Mentre talvolta rispunta l'idea di inviare nuovi contingenti militari NATO nell'Est Europa, sul "fronte meridionale" ci sono problemi interni che non si possono più ignorare.
Ci si interroga quotidianamente su quello che sarà il futuro della Siria e quello del Medio e Vicino Oriente, alle porte dell'Europa continua a bussare un ex avversario che tutt'ora non smette di indispettire i suoi vicini.

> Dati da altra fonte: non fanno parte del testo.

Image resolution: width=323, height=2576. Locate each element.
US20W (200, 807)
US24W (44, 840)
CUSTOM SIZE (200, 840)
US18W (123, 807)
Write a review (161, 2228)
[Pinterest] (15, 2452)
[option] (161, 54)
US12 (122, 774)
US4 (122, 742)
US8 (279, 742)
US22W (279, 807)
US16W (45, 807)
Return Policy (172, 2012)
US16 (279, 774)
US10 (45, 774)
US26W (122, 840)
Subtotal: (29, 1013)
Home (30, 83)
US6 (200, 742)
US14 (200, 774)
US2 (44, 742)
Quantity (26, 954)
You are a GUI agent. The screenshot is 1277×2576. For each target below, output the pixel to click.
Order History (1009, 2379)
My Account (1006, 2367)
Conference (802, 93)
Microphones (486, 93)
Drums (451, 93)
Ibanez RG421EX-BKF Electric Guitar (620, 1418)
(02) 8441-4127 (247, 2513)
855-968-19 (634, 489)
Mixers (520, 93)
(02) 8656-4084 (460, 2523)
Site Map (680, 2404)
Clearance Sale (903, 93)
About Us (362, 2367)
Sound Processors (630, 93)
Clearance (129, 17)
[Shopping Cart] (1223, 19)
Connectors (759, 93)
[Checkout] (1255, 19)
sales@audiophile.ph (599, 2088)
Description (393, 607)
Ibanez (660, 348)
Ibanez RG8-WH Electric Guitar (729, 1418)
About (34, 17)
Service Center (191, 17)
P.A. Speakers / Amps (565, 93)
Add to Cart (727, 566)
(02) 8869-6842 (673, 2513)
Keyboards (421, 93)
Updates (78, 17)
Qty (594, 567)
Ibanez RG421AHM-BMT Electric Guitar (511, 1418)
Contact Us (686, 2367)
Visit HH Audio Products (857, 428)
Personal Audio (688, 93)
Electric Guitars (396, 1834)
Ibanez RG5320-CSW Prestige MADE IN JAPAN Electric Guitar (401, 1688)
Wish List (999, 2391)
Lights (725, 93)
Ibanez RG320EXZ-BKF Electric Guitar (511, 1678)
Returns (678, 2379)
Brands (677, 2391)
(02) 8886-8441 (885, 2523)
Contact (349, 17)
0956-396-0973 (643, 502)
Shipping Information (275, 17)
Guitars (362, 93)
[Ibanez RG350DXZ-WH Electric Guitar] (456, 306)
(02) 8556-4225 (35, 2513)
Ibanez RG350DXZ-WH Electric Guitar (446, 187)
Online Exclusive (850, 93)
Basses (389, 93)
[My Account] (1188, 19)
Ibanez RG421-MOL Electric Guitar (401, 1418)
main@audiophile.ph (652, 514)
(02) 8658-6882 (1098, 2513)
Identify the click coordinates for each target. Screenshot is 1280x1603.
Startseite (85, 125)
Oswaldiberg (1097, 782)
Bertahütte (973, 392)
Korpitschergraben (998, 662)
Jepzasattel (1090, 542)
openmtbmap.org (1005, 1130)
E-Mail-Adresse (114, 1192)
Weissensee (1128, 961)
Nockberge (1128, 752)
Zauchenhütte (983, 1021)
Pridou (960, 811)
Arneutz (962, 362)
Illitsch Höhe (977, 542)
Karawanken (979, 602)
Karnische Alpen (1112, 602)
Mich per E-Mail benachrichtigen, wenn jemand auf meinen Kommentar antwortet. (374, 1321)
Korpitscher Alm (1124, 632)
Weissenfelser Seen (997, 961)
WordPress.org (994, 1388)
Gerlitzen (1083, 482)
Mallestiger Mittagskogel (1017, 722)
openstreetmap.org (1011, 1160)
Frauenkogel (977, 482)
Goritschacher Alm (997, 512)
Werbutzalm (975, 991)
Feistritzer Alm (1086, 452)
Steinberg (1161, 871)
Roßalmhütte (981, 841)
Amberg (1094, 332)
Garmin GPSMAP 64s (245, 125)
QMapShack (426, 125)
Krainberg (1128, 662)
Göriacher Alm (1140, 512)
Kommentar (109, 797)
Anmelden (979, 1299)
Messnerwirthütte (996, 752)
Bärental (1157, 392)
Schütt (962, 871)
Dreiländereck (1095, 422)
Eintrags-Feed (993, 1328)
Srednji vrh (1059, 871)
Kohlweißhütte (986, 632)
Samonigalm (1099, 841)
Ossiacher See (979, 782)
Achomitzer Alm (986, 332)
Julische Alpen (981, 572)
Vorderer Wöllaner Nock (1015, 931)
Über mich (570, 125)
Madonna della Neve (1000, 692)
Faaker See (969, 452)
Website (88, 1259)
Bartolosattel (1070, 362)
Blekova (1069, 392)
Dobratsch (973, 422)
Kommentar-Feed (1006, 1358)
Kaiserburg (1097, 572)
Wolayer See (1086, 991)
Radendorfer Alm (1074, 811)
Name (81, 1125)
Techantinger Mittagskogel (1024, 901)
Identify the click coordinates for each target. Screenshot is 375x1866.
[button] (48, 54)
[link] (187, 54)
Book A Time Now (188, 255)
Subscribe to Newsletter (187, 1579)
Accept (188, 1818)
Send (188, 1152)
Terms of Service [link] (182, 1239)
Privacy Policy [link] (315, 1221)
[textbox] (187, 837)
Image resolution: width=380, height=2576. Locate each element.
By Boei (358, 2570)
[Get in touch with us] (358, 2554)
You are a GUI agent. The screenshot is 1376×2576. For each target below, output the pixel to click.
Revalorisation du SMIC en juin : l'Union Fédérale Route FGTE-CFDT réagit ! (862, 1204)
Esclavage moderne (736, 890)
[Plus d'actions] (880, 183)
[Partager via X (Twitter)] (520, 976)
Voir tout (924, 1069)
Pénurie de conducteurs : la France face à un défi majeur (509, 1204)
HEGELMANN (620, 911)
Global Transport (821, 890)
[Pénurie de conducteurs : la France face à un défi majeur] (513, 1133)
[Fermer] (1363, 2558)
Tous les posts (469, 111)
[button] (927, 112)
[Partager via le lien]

I rapporti fra Grecia e Turchia non sono mai stati rose e fiori, Atene ed Ankara, anche dopo essere diventati formalmente alleati grazie all'entrata nella NATO, vivono in una costante situazione di tensione la presenza nell'Egeo. Perché? Perché è importante parlarne ora?
Innanzitutto non dobbiamo dimenticare ciò che ci circonda: il conflitto siriano e la crisi dei migranti, ha fornito un asso nelle mani del Sultano, il quale si è fatto consegnare da Bruxelles circa sei miliardi di euro (fonte Espresso) per mantenere chiusi i flussi migratori dal suo paese che altrimenti avrebbero invaso l'Est Europa. Le azioni cariche di protagonismo del presidente turco degli ultimi mesi, fa aggrottare ancora di più le ciglia dei nostri vicini greci, i quali quotidianamente vedono offeso il loro spazio da veicoli militari turchi. Si registrano infatti decine di segnalazioni al giorno. Del 12/04 è la notizia di un giovane pilota greco (già eroicamente soprannominato "Icaro") disperso dopo la caduta in mare del suo mezzo con il quale stava respingendo l'ennesima violazione nello spazio aereo di Atene.
Reputiamo perciò importante parlare di questi fatti per via della loro silenziosa diffusione: mai viene affrontato seriamente il problema per via del chiarissimo fatto che l'attenzione è spostata su altro: il conflitto siriano. Certamente la guerra civile affrontata da Damasco stabilirà un nuovo (o un rinnovato) assetto dei paesi della Mezzaluna fertile, ma da europei non possiamo voltarci dall'altra parte quando ci vengono sbattuti in faccia fatti del genere. Stiamo parlando di un paese che ha apertamente sfidato l'Italia militarizzando la zona del blocco 3 cipriota nella quale la nave dell'Eni, la Saipem 12000, avrebbe dovuto effettuare ricerche per ottenere gas naturale. Lo stesso paese che durante le elezioni in Olanda ha inasprito i toni con quest'ultima definendola "nazista e fascista" per via del "respingimento" della ministra turca al comizio organizzato per la pubblicizzazione della neo-riforma presidenziale che stava concretizzandosi ad Ankara. Lo stesso paese che minaccia la sovranità greca sull'isola di Kos e molte altre. Lo stesso paese sul quale si discuteva non troppo tempo fa circa la sua possibile entrata nell'Unione Europea, portando con se un elevato numero di rappresentanti al parlamento europeo.
Bruxelles d'altro canto non alza la voce con Ankara da tempo. Forse spaventata dalla grande comunità turca interna ai confini continentali o forse semplicemente attratta da altri temi, è da molto che il fronte europeo non si ricompatta per bene per scalzare le minacce di un prepotente. Si cade per caso nel becero nazionalismo europeo se si crede che ad oggi la Turchia non sia pronta per far parte della "grande famiglia"? Bisognerebbe dunque concedere il privilegio di avere rappresentanza a Strasburgo a coloro che non rispettano i diritti umani e che si siedono al nostro stesso tavolo in vesti democratiche ma lasciando appesa fuori la giacca dell'autocrazia?
Il Parlamento centrale dovrebbe forse cominciare ad interrogarsi su come difendere i propri confini meridionali dalla prepotenza di un dittatore, valutando bene che una guerra a sfondo etnico nei Balcani c'è già stata e che tali zone rappresentano tutt'ora un terreno polveroso sul quale sarebbe meglio non soffiare.